- New research suggests that mHealth is changing the way physicians treat patients with chronic conditions – an outcome that may merit an adjustment in how healthcare providers measure standards of care.
Researchers from the University of Colorado School of Medicine and Children's Hospital Colorado, working with digital therapeutics company Propeller Health, have found that providers are more likely to get an accurate accounting of a patient’s health by using remote patient monitoring tools – such as digital sensors – than in surveying the patient during regular checkups.
When treating patients living with asthma, for example, a physician who relies on a patient’s memory of inhaler use won’t get an accurate care management profile, thus affecting how that doctor maps out a care plan. A physician who combines patient perceptions with data from an mHealth sensor that measures inhaler use, however, will have a much better idea of how that patient is doing.
The study, recently published in The Journal of Allergy and Clinical Immunology: In Practice, suggests that the healthcare industry needs to alter its standards of care for chronic care management to include mHealth and telehealth measurements. This includes guidelines set by the 2009 American Thoracic Society (ATS) and European Respiratory Society (ERS) Task Force for inhaler use.
“In the past, providers asked patients about their use of rescue medications to determine whether the patient's asthma was well-controlled, partly-controlled or not well-controlled,” David Stempel, MD, the Senior Vice President of Clinical and Medical Affairs for Propeller Health and a co-author of the study, said in a press release. “Their understanding was based on recall and affected by patient bias, as few patients remember the number of times they used their rescue beyond the prior few days, at best.”
“Now, with data from digital therapeutics, we more accurately know how many puffs of rescue inhaler were used,” he added. “Incorporating digital science into the ATS/ERS recommendations will advance guideline development and hopefully improve patient outcomes.”
The research falls in line with dozens of studies and pilot projects that point to better care management and clinical outcomes when providers take into account connected health data.

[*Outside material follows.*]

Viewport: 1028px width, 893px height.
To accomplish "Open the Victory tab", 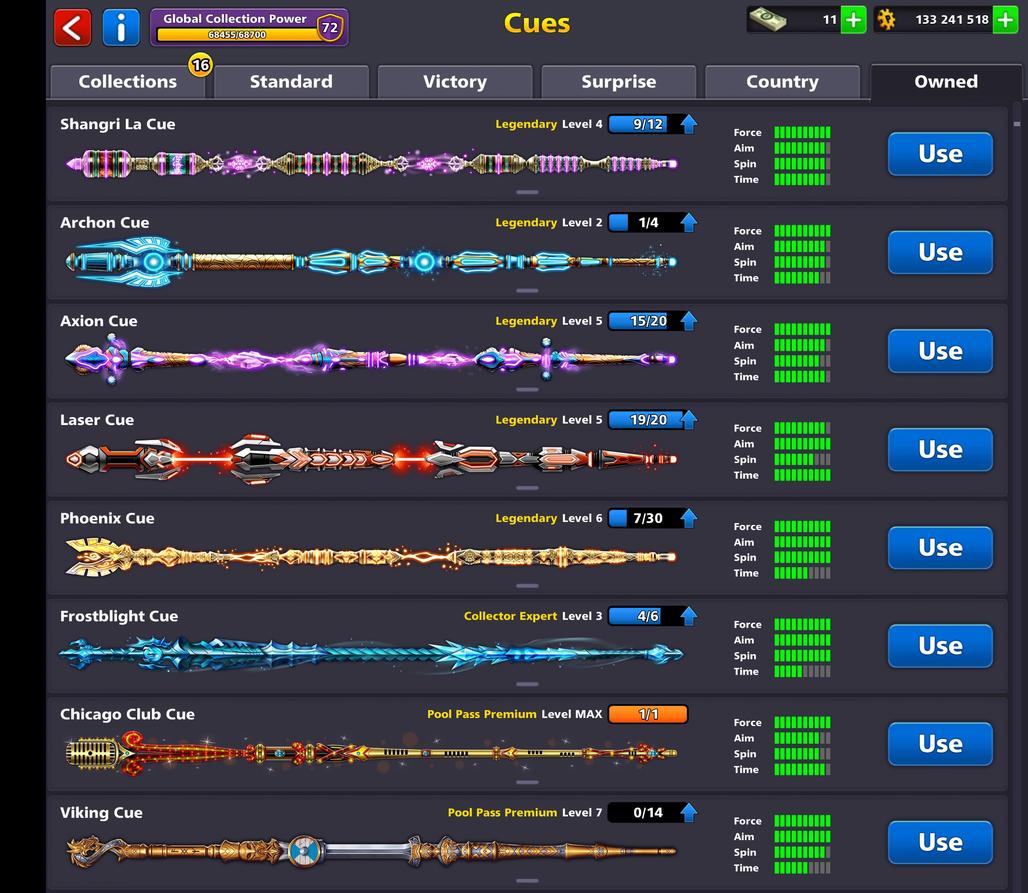I will [x=455, y=82].
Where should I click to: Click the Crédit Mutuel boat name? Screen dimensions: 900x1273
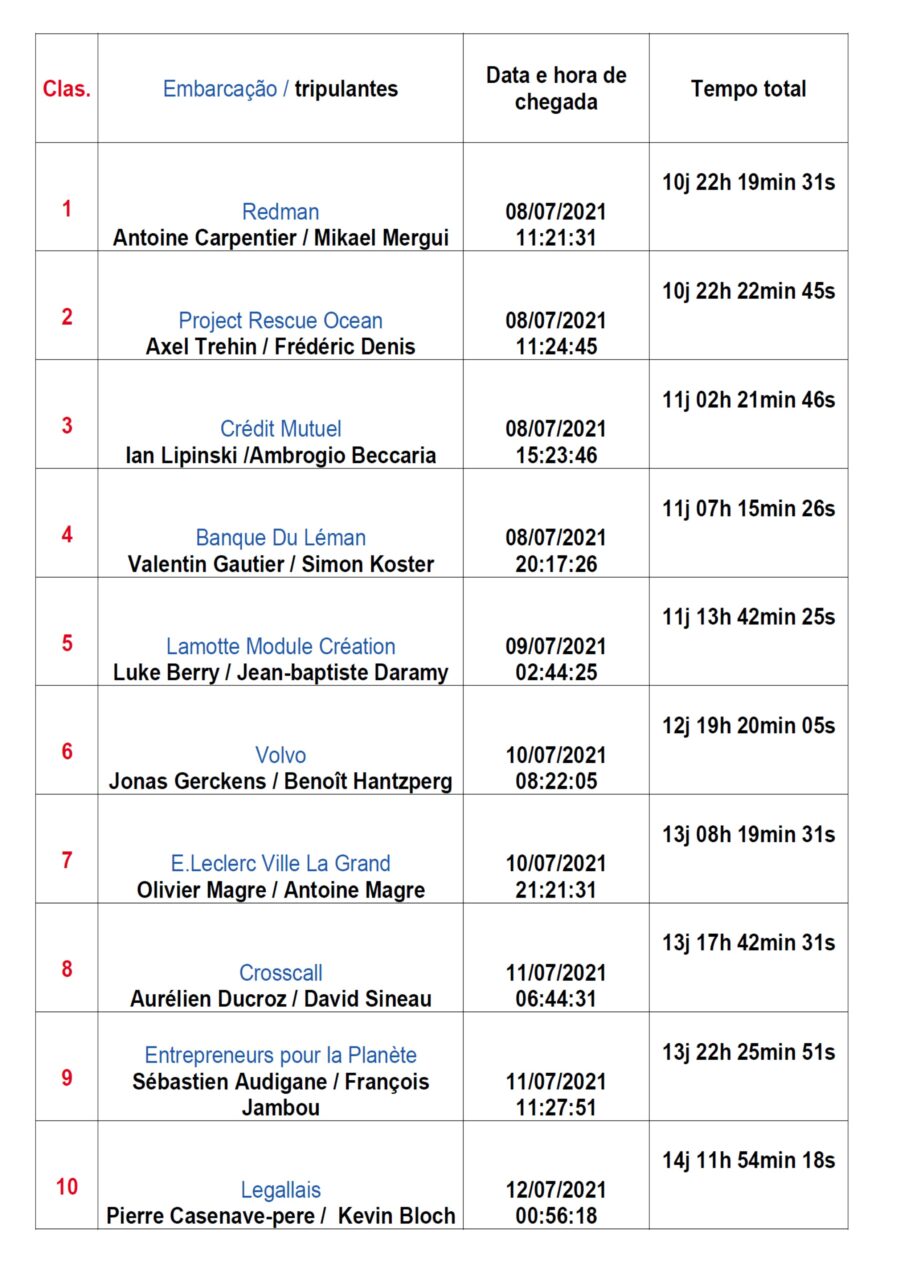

That information, either gleaned from mHealth devices or reported by the patient, improves the provider’s understanding of the patient’s daily activities, moods and diet, ultimately affecting how the doctor treats the patient.

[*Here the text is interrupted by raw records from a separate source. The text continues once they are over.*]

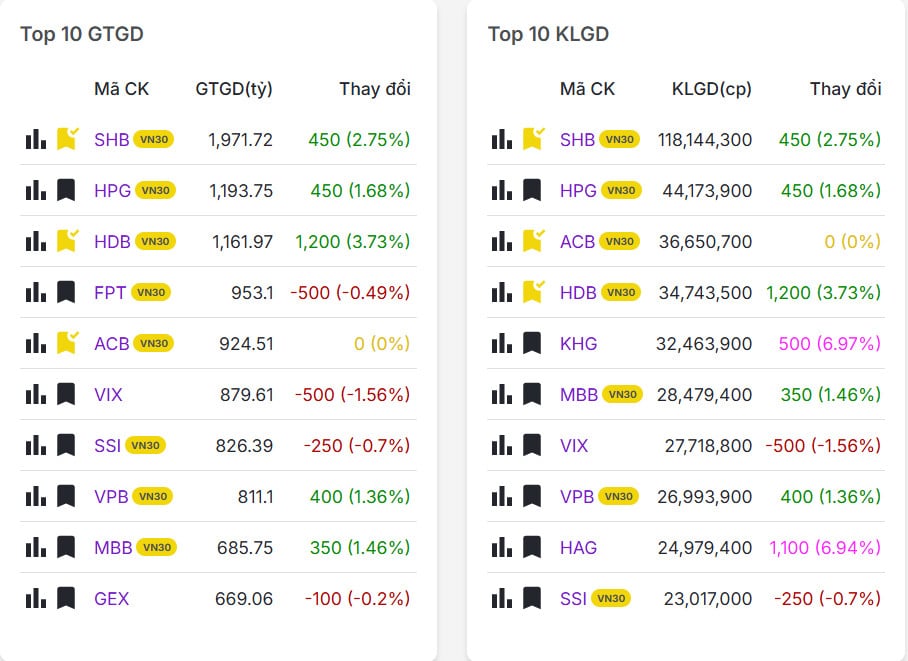Open chart icon for SHB in KLGD table
This screenshot has width=908, height=661.
[x=502, y=139]
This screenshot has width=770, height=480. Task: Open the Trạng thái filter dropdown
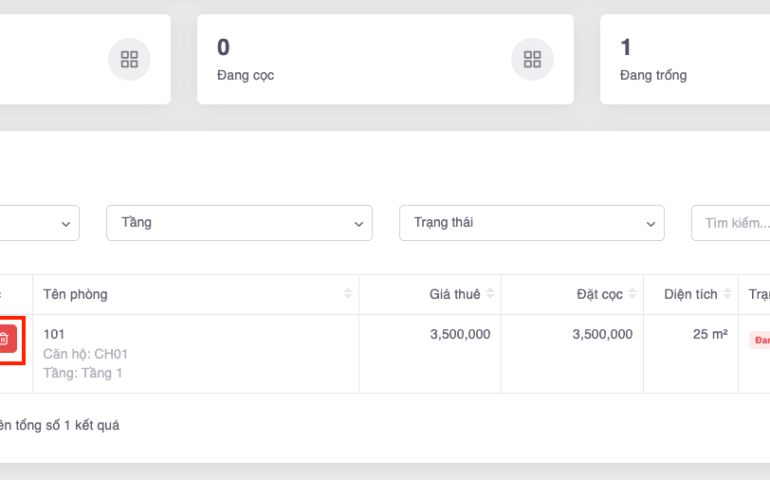tap(531, 223)
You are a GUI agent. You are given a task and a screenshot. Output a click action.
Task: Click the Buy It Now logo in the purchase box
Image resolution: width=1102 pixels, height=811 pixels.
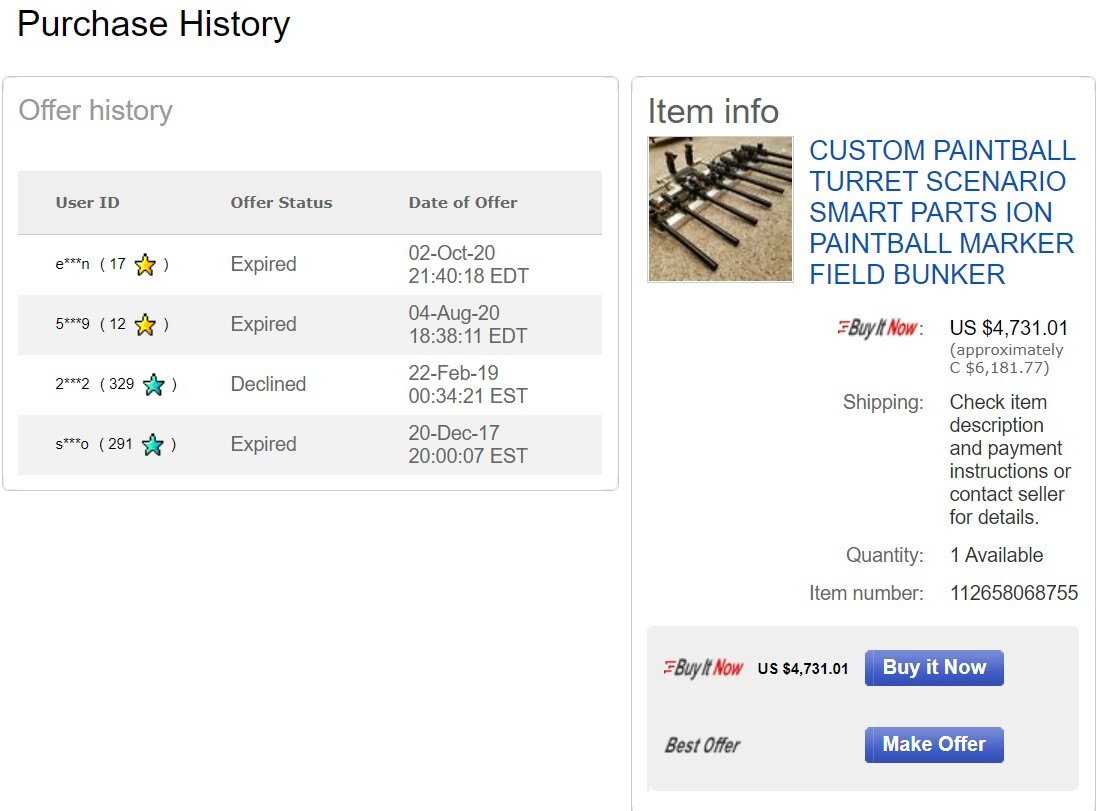click(703, 667)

It also helps the patient.
“Incorporating digital medicine data into clinical practice relieves the burden on the patient to recall every instance of medication use and relieves the burden on the provider to estimate whether the patient's reporting is accurate,” Stanley Szefler, MD, Director of the Pediatric Asthma Research Program in the Breathing Institute of the Pediatric Pulmonary Section at Children's Hospital Colorado and a co-author of the study, said in the press release. “A growing body of research suggests that digital medicines will completely change the way we monitor medication use and disease management.”

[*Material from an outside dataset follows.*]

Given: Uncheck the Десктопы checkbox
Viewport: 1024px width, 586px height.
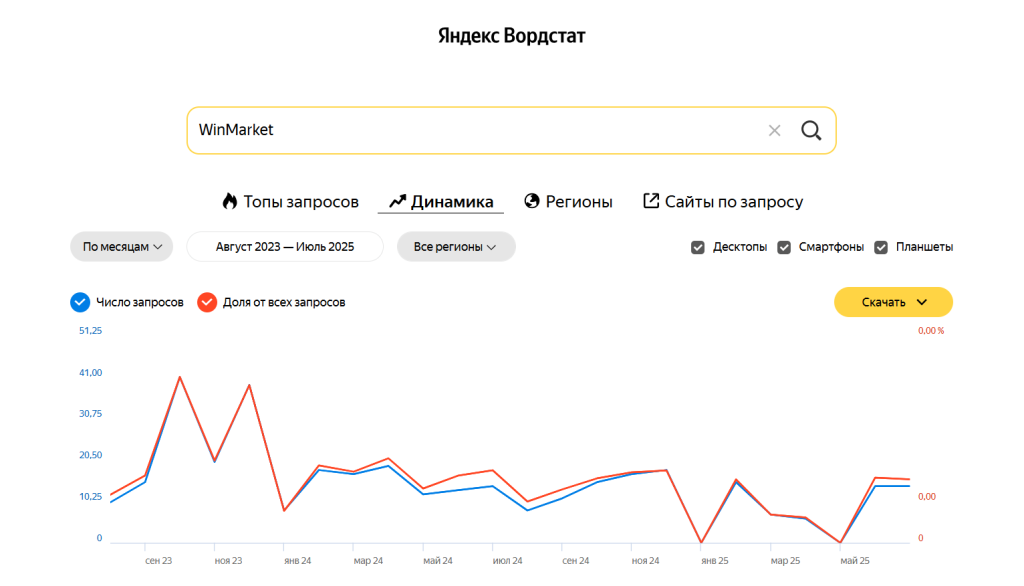Looking at the screenshot, I should (x=698, y=247).
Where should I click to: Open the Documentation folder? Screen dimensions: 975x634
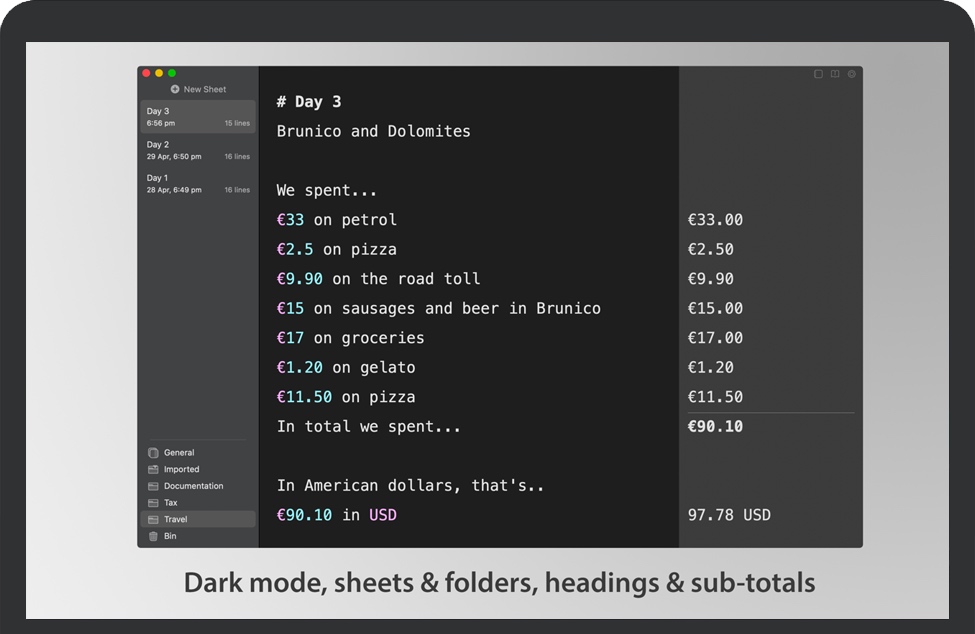pos(193,486)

In the study, researchers followed 3,373 patients managing their asthma with Propeller Health’s connected health platform, which includes a sensor attached to their inhaler. Among other things, they found no clear pattern in how patients used their inhalers for “occasions of rescue use” – some used their inhalers multiple times, while others got by on just one puff. This meant that there was no clear definition of an “occasion,” so the recommendations developed by the ARS and ERS could not accurately capture a patient’s medication management patterns.
Telehealth and telemedicine advocates say a digital therapeutic platform for chronic care – ranging from asthma to cardiac care to diabetes – can help providers improve care management and coordination by giving them a better idea of medication management and adherence. This not only improves the care plan and clinical outcomes, but also helps patients with self-management.